[xquery-talk] how to optimaly denormalize 1-to-many relationships with XQuery
David Lee
dlee at calldei.com
Mon Aug 13 06:04:51 PDT 2012
> But as a side note: Do you have any insight in how expensive child, parent,
> ancestor and descendant operations are? Should one avoid those if possible?
What you ask is really entirely processor and system configuration dependent.
I suggest asking on a mailing list specific to that processor/vendor.
(who knows I might see you on that list too !)

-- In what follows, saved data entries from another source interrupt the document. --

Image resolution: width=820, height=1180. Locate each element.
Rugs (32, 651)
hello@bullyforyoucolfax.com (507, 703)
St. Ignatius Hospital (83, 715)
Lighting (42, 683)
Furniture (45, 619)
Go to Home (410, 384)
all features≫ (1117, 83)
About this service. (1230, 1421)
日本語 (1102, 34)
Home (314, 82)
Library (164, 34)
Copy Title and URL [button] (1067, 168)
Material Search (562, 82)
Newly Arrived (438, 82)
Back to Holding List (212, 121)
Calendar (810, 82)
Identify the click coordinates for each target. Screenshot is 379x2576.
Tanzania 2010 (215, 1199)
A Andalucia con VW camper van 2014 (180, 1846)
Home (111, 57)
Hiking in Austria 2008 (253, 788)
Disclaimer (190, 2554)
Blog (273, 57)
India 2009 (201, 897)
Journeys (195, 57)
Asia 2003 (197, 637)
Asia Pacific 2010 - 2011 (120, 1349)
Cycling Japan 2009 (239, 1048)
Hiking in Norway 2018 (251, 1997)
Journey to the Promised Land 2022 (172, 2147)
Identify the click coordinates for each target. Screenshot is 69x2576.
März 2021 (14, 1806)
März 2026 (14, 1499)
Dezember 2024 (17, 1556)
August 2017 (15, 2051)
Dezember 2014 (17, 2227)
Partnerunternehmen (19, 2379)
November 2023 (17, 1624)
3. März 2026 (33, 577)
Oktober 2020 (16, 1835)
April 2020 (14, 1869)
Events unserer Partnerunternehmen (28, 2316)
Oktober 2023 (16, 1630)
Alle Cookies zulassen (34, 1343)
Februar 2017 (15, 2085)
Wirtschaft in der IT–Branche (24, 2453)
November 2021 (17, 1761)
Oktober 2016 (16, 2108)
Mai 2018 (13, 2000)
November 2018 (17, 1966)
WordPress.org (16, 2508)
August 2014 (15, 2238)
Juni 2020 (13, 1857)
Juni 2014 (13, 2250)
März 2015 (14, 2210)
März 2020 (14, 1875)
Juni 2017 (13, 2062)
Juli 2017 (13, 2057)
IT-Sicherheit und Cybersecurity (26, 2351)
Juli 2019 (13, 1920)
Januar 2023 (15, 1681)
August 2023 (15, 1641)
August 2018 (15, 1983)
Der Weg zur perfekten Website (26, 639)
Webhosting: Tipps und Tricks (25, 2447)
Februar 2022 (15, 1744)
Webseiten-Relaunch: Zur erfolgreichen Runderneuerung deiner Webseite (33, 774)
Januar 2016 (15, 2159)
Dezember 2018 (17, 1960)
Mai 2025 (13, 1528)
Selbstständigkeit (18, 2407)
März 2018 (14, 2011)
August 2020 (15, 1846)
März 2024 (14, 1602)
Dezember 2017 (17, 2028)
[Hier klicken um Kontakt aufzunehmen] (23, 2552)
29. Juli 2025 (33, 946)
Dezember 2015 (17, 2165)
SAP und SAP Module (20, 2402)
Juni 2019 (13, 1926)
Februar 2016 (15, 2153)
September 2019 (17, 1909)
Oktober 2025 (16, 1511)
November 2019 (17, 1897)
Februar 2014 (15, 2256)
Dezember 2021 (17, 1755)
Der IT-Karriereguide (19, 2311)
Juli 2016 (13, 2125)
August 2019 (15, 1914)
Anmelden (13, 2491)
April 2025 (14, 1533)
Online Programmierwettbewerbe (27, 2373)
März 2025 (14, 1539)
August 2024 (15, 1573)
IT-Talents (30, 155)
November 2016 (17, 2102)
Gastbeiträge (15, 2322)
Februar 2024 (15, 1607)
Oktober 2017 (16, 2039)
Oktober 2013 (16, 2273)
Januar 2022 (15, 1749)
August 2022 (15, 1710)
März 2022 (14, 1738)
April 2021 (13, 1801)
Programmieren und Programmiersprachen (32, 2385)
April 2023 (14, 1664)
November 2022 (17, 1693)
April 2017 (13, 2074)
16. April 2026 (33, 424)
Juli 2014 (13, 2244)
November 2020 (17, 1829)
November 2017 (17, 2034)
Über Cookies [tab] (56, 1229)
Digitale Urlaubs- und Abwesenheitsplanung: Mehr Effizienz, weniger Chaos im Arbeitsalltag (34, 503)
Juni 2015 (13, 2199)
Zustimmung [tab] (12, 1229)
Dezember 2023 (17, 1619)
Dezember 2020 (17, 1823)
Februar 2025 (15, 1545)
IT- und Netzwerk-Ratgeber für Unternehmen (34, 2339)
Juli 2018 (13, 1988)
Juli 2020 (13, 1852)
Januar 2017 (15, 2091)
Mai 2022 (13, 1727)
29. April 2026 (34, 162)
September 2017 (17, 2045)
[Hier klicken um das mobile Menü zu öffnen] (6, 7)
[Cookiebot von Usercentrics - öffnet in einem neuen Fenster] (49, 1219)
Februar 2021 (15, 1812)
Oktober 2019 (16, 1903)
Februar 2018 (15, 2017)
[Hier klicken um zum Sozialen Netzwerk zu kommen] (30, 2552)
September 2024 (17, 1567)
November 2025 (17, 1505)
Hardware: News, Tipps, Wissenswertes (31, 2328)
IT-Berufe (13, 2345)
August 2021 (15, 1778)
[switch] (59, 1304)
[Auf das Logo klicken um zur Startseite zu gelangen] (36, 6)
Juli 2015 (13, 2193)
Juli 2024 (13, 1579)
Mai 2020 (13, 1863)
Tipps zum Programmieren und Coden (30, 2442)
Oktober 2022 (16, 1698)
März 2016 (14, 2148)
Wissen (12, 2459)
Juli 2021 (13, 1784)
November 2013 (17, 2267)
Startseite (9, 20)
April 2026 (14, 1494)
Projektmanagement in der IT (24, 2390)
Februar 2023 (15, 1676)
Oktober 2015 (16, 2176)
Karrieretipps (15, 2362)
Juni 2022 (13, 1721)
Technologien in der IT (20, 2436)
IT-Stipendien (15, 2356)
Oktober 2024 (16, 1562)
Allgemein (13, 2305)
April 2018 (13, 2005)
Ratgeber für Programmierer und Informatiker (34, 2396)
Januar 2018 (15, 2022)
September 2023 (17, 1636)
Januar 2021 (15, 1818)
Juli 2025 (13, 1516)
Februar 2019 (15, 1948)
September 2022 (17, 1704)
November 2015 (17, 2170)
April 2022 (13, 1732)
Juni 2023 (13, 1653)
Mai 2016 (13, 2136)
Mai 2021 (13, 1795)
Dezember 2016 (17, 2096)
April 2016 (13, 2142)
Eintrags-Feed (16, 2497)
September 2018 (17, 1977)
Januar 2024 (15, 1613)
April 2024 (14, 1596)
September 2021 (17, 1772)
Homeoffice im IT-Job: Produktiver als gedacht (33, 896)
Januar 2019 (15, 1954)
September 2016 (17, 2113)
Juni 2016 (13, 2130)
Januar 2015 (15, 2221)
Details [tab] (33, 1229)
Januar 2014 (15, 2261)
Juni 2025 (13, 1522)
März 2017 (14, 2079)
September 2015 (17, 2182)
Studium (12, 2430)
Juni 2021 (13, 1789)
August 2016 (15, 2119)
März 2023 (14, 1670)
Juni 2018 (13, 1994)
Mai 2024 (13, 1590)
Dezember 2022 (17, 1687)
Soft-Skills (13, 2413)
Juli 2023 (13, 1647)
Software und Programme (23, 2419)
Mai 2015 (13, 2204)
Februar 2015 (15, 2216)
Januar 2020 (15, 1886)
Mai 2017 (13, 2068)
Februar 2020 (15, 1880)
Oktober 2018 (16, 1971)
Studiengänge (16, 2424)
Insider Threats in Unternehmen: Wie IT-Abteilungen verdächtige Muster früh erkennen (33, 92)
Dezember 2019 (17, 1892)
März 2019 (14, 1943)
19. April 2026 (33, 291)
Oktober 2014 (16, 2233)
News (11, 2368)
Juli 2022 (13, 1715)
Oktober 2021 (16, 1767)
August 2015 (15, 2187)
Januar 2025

----------------------------------------
David A. Lee
dlee at calldei.com
http://www.xmlsh.org
> -----Original Message-----
> From: Robby Pelssers [mailto:Robby.Pelssers at nxp.com]
> Sent: Monday, August 13, 2012 4:43 AM
> To: David Lee; Adam Retter
> Cc: talk at x-query.com
> Subject: RE: [xquery-talk] how to optimaly denormalize 1-to-many
> relationships with XQuery
>
> In fact that query returns results under 1 second over a collection of 20k
> documents. The documents can be 50k - 100k in size but the data I need to
> extract is not deeply nested in the document hierarchy.
>
> So performance is not (yet) a real focus point but it was more of a 'Can I
> improve on this or learn a new trick' question ;-)
>
> But as a side note: Do you have any insight in how expensive child, parent,
> ancestor and descendant operations are? Should one avoid those if possible?
>
> Robby
>
> -----Original Message-----
> From: David Lee [mailto:dlee at calldei.com]
> Sent: Sunday, August 12, 2012 9:23 PM
> To: Adam Retter
> Cc: Robby Pelssers; talk at x-query.com
> Subject: Re: [xquery-talk] how to optimaly denormalize 1-to-many
> relationships with XQuery
>
> I wouldn't necessarily be worried about iteration efficiency until you try it.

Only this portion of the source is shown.